If most of your sink traffic is already lake-bound, this is the missing Kafka primitive: topics that are tables—collapsing ETL into the platform while keeping the log’s replay guarantees.
Towards the Diskless Lake
It feels like day one again. With Iceberg Topics, a Kafka topic doubles as an Iceberg table—one durable copy for replay and SQL—expanding what’s possible while boosting scalability, stability, and reach. Flip a setting and the broker writes Parquet at segment roll; once those files land in object storage, both the consumer protocol and your query engine read the same bytes. No sidecars, no second pipeline, no “eventual table” gap. This is how Kafka becomes a central nervous system.

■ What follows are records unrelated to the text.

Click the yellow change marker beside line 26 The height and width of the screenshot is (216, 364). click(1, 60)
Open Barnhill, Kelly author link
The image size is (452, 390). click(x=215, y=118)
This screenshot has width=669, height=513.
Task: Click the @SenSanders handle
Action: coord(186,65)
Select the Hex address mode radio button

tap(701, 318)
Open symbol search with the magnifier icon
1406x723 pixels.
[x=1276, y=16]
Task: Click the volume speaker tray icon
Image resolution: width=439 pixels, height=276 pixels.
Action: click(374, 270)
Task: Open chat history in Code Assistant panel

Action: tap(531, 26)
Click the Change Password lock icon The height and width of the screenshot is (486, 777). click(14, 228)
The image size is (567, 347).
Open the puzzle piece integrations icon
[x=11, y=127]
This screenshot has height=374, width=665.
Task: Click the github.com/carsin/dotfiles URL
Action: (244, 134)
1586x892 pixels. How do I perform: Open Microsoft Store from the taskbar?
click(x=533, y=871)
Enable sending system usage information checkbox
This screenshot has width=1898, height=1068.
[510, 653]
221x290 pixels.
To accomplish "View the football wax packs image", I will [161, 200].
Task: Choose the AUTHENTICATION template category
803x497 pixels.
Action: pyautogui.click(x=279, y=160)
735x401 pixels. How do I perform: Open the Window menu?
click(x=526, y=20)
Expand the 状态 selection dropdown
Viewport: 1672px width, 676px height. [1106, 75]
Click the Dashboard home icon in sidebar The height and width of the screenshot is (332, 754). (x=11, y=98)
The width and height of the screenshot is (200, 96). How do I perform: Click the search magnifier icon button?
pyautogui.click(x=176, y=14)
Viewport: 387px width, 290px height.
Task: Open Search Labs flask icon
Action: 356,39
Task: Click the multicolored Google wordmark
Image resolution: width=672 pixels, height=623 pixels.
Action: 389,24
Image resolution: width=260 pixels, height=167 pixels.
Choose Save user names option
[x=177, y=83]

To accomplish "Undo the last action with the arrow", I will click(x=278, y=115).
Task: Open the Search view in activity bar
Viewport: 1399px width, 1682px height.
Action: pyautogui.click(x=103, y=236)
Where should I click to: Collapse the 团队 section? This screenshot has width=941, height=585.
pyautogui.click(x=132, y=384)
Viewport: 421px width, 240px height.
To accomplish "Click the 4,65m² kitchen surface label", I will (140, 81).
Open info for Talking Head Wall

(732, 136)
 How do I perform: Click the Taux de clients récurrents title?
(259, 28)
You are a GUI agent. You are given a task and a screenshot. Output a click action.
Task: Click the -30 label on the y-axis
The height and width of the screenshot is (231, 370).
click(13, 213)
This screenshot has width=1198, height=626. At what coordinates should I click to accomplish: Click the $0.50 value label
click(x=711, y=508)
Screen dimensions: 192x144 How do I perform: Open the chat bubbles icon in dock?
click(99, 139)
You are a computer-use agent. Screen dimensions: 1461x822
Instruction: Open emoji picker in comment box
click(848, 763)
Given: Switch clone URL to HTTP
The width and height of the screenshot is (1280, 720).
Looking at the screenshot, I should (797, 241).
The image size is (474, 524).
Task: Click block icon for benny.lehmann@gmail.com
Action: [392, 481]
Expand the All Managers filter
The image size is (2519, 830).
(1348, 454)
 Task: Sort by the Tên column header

The experience gets even better when you treat the lake as the Kafka read path:
- Parallelism without partitions. Readers scale on splits, not partition count. Backfills and batch jobs fan out at object-store speed, independent of how many partitions you provisioned months ago.
- Simple access beats complex clients. Most teams don’t want to learn rebalances and offset commits. Give them SQL and a tiny HTTP/SDK that does three things—Create Snapshot → List Splits → Scan—and they can build a working reader in hours, not weeks.
- Zero-ETL by design. Analytics engines and brokers read the same files. No duplication, no re-encode, no glue to babysit.
As Diskless matures, the Iceberg path will come along for the ride—the tiered write is the table write. Storage lives wholly in the lake; compute fans out elastically as Kafka consumers or SQL engines. Turning it on looks like enabling a mode, not rebuilding a pipeline.
That’s the next-generation, cloud-native Kafka: Diskless Lake.
And that’s the bet: with Iceberg Topics as a new Kafka primitive, we open the next decade—governed Change Data Capture (CDC) at scale, SQL-first analytics on real-time streams, reproducible time travel and audits, and ML features without connector gymnastics.
It’s how Kafka goes truly mainstream: engineers keep the log; everyone else gets the table.